Tuesday, July 29, 2008

It Breaks My Heart

Tonight i went to the farmers market.  i went on my own (nathan's in san francisco helping his cousin, and i couldn't get a hold of anyone else), so as i predicted i saw quite a smattering of people, none of whom stayed around very long.  Apparently there's some concert going on tonight (at least that's what Brianna told me), so there were tons of people and the air smelled unpleasantly of smoke.
The event which made this rather dull evening mildly thought-provoking was a) a "Slack sighting" (to be explained) and b) talking to Saylor Garymore again.  A "Slack sighting" is my term of endearment for when i see any of my three neighbors, Brooke, Lindsey, and Jeff Slack.  We used to be really close, but as we get older and busy i see them rarely.  Tonight i saw Lindsey, who i was perhaps the closest to.  Though we don't see much of each other, we still have much history (our childhood, which is all of our life right now) together, so it's always pleasant to see her.  
Option (b) was the thought-provoking aspect of the evening.  Saylor Garymore and I, along with Sam Torre, were best friends in third grade.  I'm talking inseparable.  To this day i have many fond memories of building with lego and talking about star wars with them (yes, nathan, those two loved star wars, so i learned a bit at the time).  They were quirky (especially Saylor) and intelligent and fun to be around.  So we were friends.  Since then i haven't seen them much.  Sam and i talk, and Saylor... just sorta disappeared.  We went to different schools, and hung with different people.  I still see them occasionally though.  Tonight I saw Saylor again for perhaps the first time in two or three years.
Earlier this year Sam and I were reminiscing, and with a laugh he categorized the each of us.  "You know Caity, it's strange that we all used to be such good friends, because we're so different now.  You're like, 'the good girl.'  Do your homework and get the grades and all that.  I'm--"  
"You're smart,"  I interjected.
"But lazy,"  he added.  "I could do stuff if i wanted to... but i don't."  I looked at my old friend sadly and couldn't deny it.
"And Saylor?"  I asked.
He laughed "Saylor's the fuck up."
His description seemed overly critical to me, and it branded into my memory.  Then I spoke to him tonight.
A boy I didn't recognize came and sat by me.  I looked at him and was shocked suddenly with recognition.  "Hey Say!" I said, excited to see him after so long.  But... there was something wrong with his eyes.  They were really blood-shot.  Speaking, his words were slurred, and he seemed very, well, dirty and smelly;  occasionally he would seem to forget i was there and say "i want a cigarette."  Or maybe he was so far gone he didn't care.  I hadn't realized before how far he'd fallen.  The bright, charming boy i remembered was gone, drowning in God knows what kind of hell.  I wish i could have thought of something to say, to remind him who he was, to show him the repulsive creature he'd become....  
But I just smiled sadly at him, trying to convey everything i couldn't find words for to say to the stranger who was once my closest friend.  He didn't see.
It breaks my heart.

4 comments:

Nathan said...

Yeah.
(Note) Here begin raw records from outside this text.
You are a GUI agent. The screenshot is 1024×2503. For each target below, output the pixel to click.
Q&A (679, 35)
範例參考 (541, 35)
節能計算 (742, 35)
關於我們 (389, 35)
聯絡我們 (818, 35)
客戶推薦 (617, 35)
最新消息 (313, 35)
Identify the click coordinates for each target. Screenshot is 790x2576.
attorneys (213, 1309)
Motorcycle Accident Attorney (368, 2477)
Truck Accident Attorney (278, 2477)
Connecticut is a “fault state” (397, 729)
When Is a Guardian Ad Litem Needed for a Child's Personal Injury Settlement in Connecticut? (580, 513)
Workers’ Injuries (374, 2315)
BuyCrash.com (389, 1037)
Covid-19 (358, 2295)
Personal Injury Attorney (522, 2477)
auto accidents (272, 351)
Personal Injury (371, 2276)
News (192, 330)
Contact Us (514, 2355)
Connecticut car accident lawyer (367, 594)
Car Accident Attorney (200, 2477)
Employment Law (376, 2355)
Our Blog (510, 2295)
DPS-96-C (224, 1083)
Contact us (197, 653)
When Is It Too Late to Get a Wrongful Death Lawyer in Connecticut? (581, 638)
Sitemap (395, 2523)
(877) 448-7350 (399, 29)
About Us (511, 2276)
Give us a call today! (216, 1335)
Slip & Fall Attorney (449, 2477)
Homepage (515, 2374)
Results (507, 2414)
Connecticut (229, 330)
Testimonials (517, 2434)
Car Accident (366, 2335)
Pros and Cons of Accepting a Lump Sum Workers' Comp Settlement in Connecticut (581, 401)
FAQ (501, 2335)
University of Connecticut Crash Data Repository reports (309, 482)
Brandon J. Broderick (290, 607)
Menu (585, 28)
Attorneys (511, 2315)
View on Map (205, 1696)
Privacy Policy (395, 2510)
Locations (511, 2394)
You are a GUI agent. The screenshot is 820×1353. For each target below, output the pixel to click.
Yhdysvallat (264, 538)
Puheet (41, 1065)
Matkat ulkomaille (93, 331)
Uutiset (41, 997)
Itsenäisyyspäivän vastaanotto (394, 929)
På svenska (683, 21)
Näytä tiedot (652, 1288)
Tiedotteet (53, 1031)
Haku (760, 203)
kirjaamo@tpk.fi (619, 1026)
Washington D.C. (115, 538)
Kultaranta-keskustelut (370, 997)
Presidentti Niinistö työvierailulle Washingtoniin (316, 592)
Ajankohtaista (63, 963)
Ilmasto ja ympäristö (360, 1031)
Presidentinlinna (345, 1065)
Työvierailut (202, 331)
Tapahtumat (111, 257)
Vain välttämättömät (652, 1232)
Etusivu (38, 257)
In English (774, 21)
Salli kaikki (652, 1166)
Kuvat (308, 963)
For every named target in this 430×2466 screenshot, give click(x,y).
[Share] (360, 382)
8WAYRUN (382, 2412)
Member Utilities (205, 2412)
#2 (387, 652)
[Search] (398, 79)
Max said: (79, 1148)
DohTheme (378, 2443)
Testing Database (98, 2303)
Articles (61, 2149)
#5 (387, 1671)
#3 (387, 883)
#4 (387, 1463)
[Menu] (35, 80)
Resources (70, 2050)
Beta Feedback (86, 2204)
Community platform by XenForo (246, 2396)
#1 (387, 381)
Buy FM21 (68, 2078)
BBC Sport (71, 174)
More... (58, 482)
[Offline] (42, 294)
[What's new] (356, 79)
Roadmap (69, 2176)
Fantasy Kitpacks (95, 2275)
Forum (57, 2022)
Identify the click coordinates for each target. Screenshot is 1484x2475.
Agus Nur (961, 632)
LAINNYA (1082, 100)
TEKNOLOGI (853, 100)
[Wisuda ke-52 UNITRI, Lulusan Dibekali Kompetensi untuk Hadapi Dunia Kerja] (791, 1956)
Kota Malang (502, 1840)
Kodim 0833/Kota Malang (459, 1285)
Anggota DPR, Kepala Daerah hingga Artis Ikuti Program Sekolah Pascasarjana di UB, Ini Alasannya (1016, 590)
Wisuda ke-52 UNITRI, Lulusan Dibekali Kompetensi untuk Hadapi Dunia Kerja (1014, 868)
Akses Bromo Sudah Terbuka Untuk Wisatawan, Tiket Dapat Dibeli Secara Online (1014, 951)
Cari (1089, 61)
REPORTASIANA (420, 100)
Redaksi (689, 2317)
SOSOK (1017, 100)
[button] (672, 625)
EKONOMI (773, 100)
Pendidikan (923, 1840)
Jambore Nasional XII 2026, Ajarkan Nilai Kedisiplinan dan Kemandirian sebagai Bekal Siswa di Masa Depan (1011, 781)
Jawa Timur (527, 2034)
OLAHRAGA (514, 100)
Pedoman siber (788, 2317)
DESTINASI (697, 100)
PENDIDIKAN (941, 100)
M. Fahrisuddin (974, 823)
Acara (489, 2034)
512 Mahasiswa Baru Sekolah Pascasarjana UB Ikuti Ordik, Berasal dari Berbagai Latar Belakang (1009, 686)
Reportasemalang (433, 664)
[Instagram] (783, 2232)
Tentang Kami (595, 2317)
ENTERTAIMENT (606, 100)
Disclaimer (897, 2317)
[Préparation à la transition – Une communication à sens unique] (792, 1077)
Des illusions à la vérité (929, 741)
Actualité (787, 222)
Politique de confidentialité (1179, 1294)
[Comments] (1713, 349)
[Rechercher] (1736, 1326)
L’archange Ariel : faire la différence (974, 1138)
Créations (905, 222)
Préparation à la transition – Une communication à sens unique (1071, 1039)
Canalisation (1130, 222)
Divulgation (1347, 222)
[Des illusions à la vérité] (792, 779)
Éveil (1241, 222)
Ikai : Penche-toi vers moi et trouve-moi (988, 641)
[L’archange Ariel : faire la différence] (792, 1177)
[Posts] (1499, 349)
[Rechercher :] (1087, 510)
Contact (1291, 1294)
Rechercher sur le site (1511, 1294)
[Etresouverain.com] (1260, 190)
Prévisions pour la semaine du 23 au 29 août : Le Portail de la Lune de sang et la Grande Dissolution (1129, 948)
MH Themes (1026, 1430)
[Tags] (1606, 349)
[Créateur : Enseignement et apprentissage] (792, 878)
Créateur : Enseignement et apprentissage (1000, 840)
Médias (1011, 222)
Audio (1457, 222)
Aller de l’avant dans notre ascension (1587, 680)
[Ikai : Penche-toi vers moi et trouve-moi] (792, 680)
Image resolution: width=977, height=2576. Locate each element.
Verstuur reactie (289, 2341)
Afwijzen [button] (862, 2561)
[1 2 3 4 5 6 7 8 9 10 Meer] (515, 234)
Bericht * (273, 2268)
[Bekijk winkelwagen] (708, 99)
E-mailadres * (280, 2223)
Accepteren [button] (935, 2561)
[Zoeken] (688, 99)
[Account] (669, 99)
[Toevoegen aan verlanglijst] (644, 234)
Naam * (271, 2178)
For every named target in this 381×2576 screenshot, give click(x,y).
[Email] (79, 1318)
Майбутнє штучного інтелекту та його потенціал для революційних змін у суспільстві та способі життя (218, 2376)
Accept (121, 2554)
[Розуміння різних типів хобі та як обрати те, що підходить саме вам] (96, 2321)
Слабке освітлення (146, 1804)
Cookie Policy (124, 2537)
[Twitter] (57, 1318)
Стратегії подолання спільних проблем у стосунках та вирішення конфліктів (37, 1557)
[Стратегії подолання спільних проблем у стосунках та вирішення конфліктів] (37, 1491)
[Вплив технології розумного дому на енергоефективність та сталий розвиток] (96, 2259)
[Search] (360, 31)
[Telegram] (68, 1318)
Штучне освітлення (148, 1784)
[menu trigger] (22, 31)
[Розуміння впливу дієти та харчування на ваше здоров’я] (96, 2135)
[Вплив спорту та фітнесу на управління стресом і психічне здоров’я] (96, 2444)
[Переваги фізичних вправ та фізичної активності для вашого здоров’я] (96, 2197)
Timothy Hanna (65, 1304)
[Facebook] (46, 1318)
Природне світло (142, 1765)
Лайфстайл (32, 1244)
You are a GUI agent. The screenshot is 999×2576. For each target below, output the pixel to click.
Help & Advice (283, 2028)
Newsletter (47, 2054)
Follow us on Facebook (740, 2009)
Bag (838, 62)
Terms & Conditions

I know how that goes.
*sigh*

Bob and Lilly said...

That's really sad... sometimes it seems like there is nothing you can do about people and their decisions. I get so frustrated about it, but I guess that doesn't really help anything.

Bob and Lilly said...

And to respond to your comment...
Thank you! :D And I went to Newport Beach haha I probably should have said that somewhere.

Christine said...

Two years ago-ish or so, I saw him at the Plaza ampitheater, and he sat on his skateboard and it broke in half. I later told my sister (she'd previously described him to me) and we had a good laugh. Sorry if that was insensitive, I just saw the name and felt like sharing.